Dalam aktivitas berbasa tulis khususnya penulisan karya tulis ilmiah di

samping perbendaharaan kata dan tata bahasa, ejaan memegang peranan yang cukup

penting agar tulisan yang dibuat tertata dengan baik. Penggunaan ejaan bahasa

Indonesia dalam penulisan karya tulis ilmiah secara benar masih jauh dari yang

diharapkan karena banyaknya dijumpai kesalahan dalam pemakiannya. Banyaknya

kesalahan (ejaan) yang terjadi dalam pemakaiannya itu menunjukkan bahwa masih

diabaikannya persoalan penerapan ejaan dalam penulisan karya tulis Kesalahan-

kesalahan ejaan menjadi terpinggirkan karena penulis enggan untuk memperbaikinya

atau malah tidak tahu bahwa yang ditulisnya itu salah dari sudut pemakaian ejaan.
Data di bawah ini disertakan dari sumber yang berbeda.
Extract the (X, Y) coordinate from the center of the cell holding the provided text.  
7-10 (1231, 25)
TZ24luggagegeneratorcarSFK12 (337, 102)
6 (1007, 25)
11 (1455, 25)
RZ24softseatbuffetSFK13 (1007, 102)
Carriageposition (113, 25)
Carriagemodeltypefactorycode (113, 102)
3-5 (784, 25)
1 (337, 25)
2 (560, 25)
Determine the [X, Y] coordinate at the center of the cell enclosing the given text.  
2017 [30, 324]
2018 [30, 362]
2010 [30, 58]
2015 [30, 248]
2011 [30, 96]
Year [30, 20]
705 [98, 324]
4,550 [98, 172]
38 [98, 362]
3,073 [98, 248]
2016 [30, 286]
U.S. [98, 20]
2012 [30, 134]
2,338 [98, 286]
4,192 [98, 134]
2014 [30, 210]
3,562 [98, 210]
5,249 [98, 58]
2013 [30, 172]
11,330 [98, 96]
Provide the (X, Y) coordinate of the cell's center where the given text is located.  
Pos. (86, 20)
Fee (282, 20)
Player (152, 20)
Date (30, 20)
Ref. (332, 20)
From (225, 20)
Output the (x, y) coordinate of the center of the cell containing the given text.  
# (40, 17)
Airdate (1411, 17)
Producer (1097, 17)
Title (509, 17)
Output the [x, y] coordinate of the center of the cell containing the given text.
Bahkan, kesalahan ejaan dianggap hal yang biasa karena tidak sampai mengganggu

makna kalimat yang dibuat. Inilah persoalannya. Kesalahan pemakaian ejaan

dianggap sepele. Kesalahan pemakaian ejaan dianggap merupakan tugas para

penyunting. Dasar pemikiran itu perlu diluruskan. Persoalan ejaan bahasa Indonesia

adalah persoalan kita bersama untuk menghasilkan karya tulis yang tertib dalam

berbahasa tulis.
3

Ejaan bahasa Indonesia yang disempurnakan adalah keseluruhan peraturan

bagaimana melambangkan bunyi ujaran dan bagaimana antarhubungan antara

lambang-lambang bahasa Indonesia dalam bentuk tulisan. Dengan demikian ejaan

bahasa Indonesia meliputi pemakaian huruf, pemakaian huruf kapital dan huruf

miring, penulisan kata, penulisan unsur serapan, dan pemakaian tanda baca. Kelima

hal itu diuraikan dalam Pedoman Umum Ejaan Bahasa Indonesia yang

Disempurnakan (1994) yang diterbitkan oleh Departemen Pendidikan dan

Kebudayaan. Walaupun dalam pedoman itu sudah dijelaskan aturan-aturan yang mesti

dilaksanakan, dalam kesempatan ini saya mencoba untuk menjelaskan kembali hal-hal

yang terkait dengan penerapan ejaan dalam penulisan karya tulis ilmiah. Dalam

pembahasan ini hanya difokuskan pada aturan-aturan yang perlu mendapat perhatian

ekstra karena seringnya persoalan itu diabaikan pemakaiannya.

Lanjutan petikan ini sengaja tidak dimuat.